Alle kennis komt van God, en daar mogen we dankbaar voor zijn; en daar vervolgens ook dankbaar mee omgaan.
Ons geloof is ons gemeenschappelijk goed; het is van niemand, we hebben het van God gekregen.
Daarom kunnen we er met elkaar over spreken, en elkaar over aanspreken.
In dankbaarheid.
En dat het een gave is, zien we volgens Paulus in de geestesgaven die de gelovigen van God ontvangen.
Daarin is de gemeente rijk.
Er zal veel creativiteit en inspiratie door die gemeente gewaaid hebben.
Maar die creativiteit en inspiratie is iets van God. De woorden zeggen het al. Creatie en spirit is iets van God. Net als enthousiasme, wat betekent: in God zijn.
Zo kun je nog zoveel kennis en creativiteit hebben. Het komt pas op zijn plek als de gelovigen er dankbaar van gebruik maken.
Dan kan het zich ook vermeerderen, door het te delen.

### Geselecteerd materiaal
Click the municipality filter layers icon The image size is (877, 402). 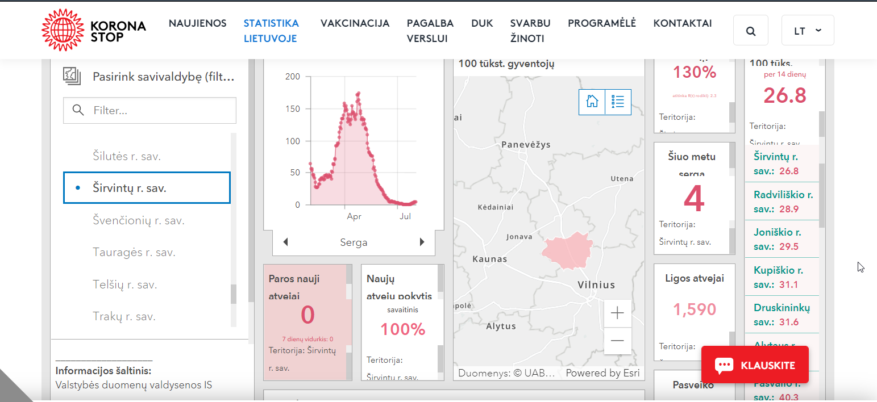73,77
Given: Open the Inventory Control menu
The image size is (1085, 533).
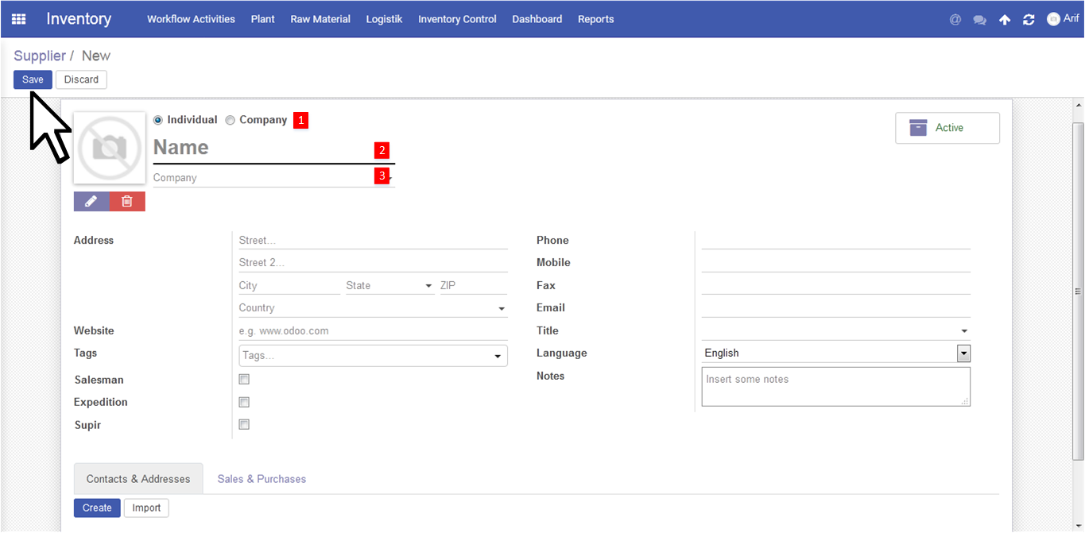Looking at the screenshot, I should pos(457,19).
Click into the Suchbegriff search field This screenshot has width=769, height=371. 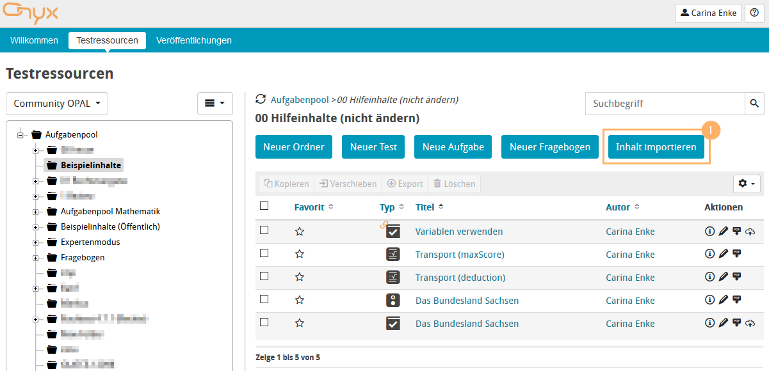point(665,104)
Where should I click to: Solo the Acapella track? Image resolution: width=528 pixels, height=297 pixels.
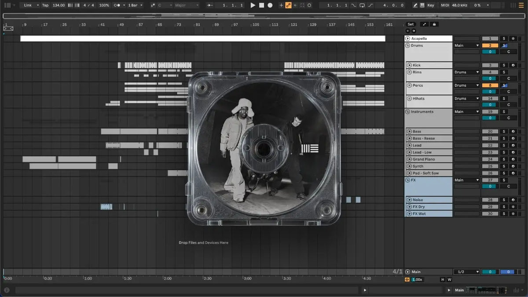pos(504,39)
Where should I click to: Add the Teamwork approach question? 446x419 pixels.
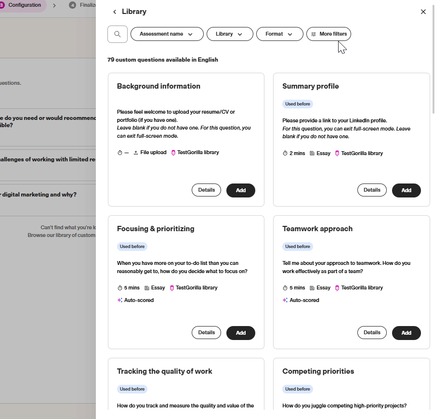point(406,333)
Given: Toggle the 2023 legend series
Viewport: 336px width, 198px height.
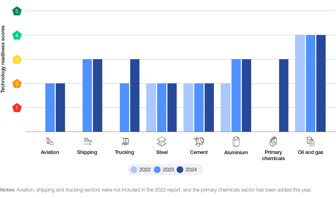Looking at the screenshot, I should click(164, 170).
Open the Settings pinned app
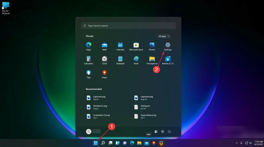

### Opdrachten
a - Wat betekent enthousiasme volgens de leestekst?
b - Werk de leestekst bij van "Maar die creativiteit" tot "het te delen.", met "vindingrijkheid" in plaats van "creativiteit".

### Antwoorden
a - In God zijn.

b -
Maar die vindingrijkheid en inspiratie is iets van God. De woorden zeggen het al. Creatie en spirit is iets van God. Net als enthousiasme, wat betekent: in God zijn.
Zo kun je nog zoveel kennis en vindingrijkheid hebben. Het komt pas op zijn plek als de gelovigen er dankbaar van gebruik maken.
Dan kan het zich ook vermeerderen, door het te delen.